* [The problem] Going through the material below, output exactly the lines from the one containing "How do I perform: Click" through the one containing "The height and", and no pictures.

* [Records supplied]

■ ■ ■

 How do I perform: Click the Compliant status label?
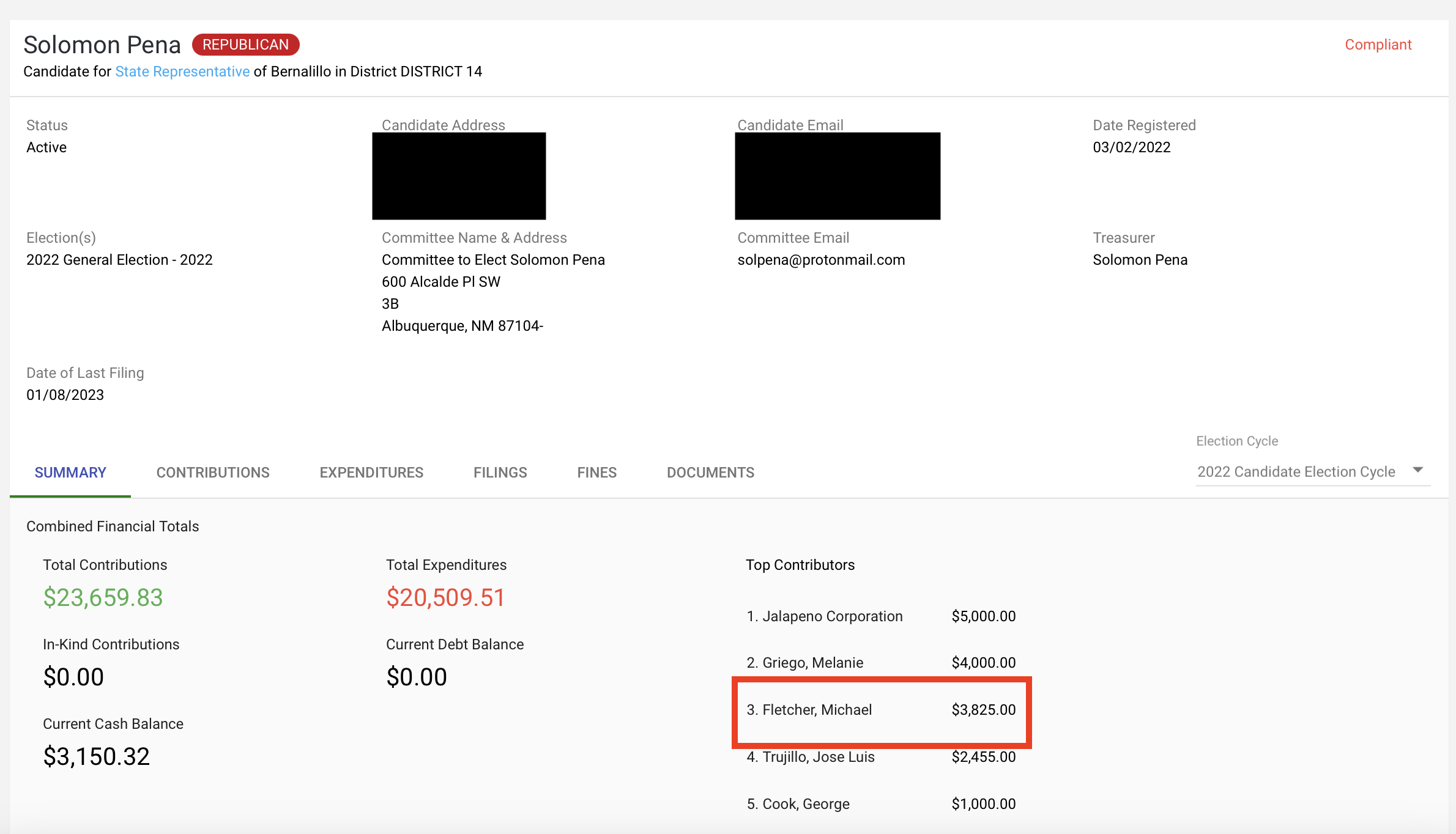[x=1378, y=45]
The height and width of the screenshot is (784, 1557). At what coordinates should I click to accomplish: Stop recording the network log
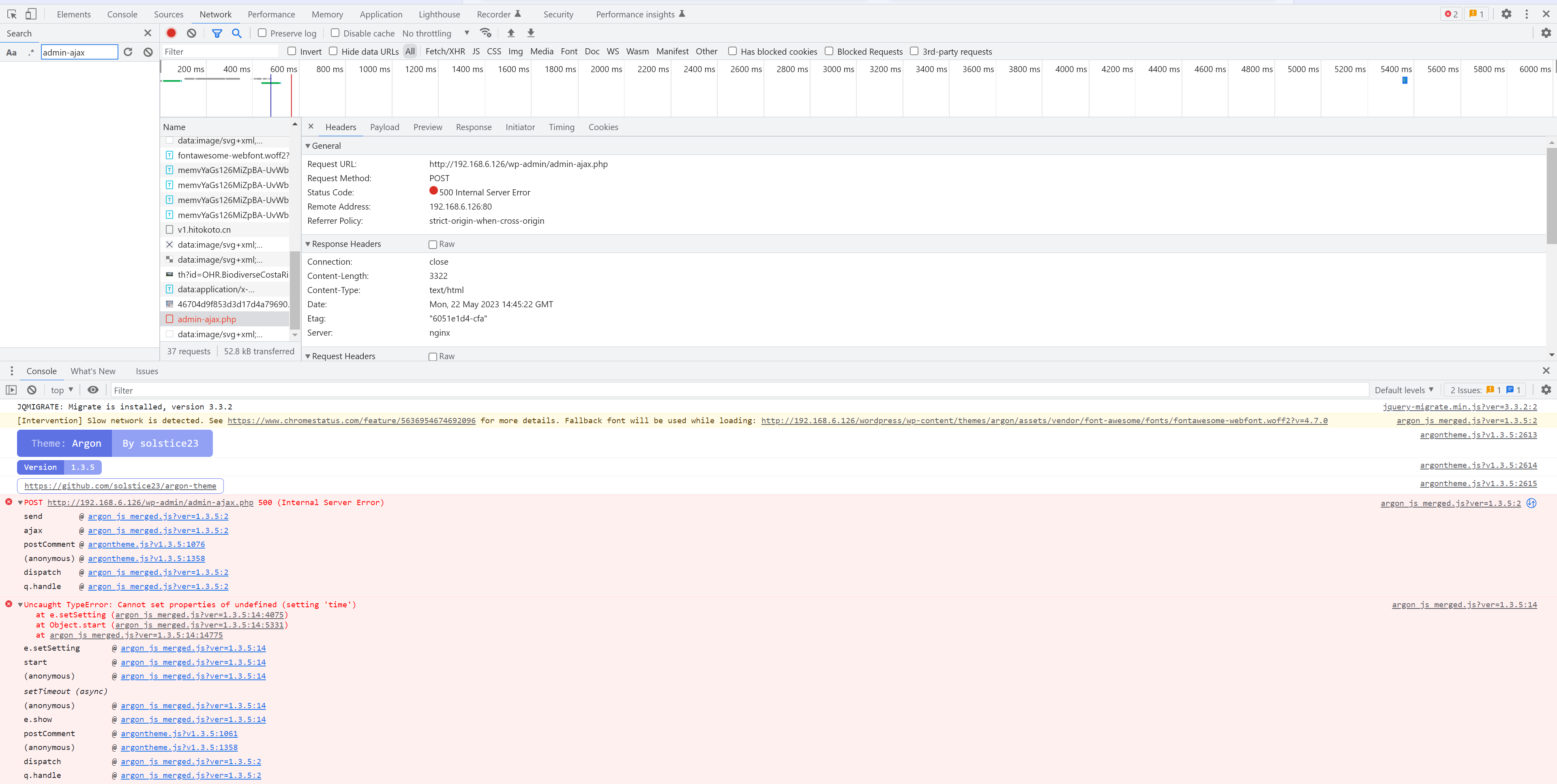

■ ■ ■

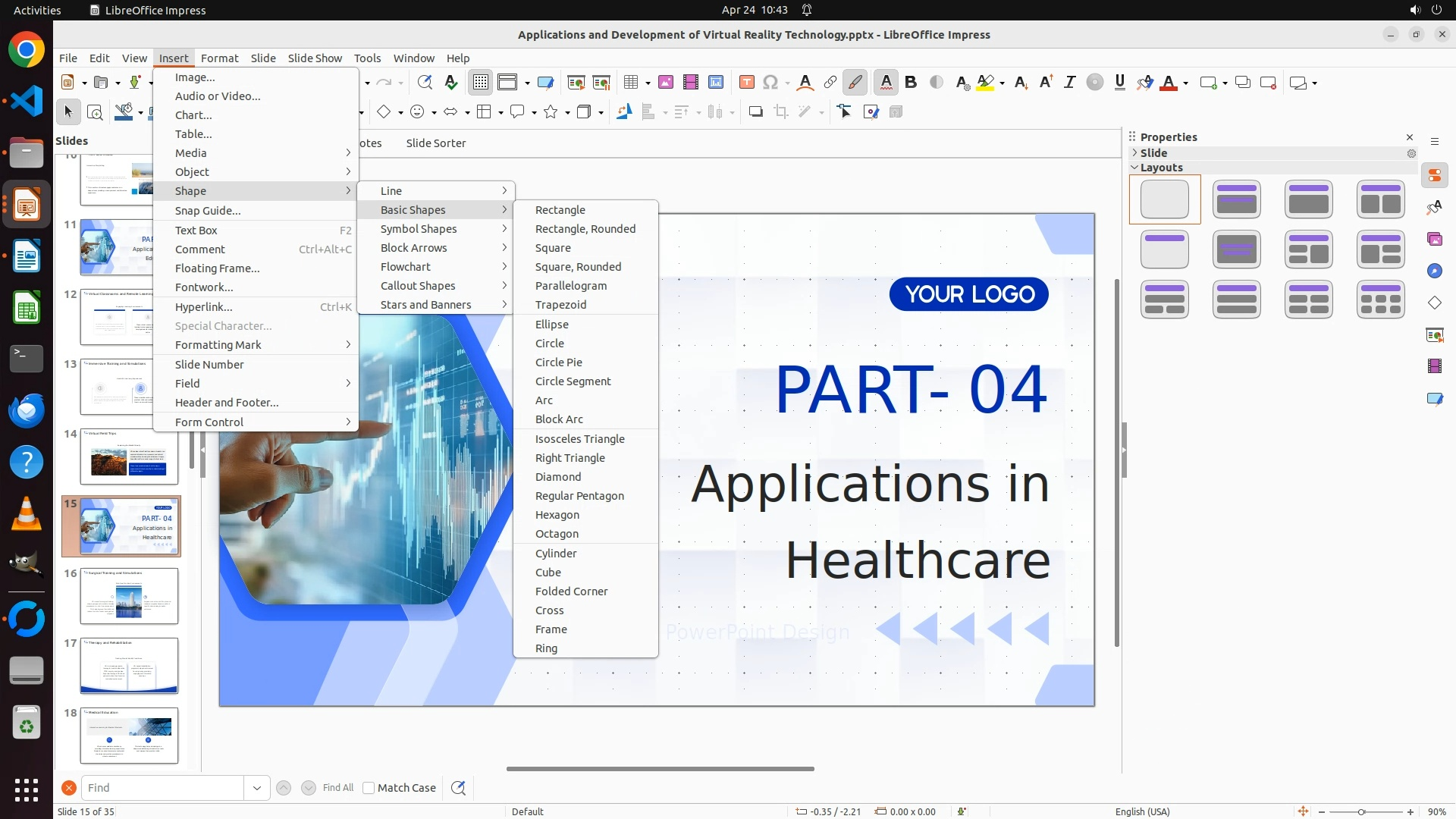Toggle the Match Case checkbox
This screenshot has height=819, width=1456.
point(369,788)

■ ■ ■

* [The answer]
 How do I perform: Click the Compliant status label?
[x=1378, y=45]
The height and width of the screenshot is (784, 1557). At what coordinates should I click to accomplish: Stop recording the network log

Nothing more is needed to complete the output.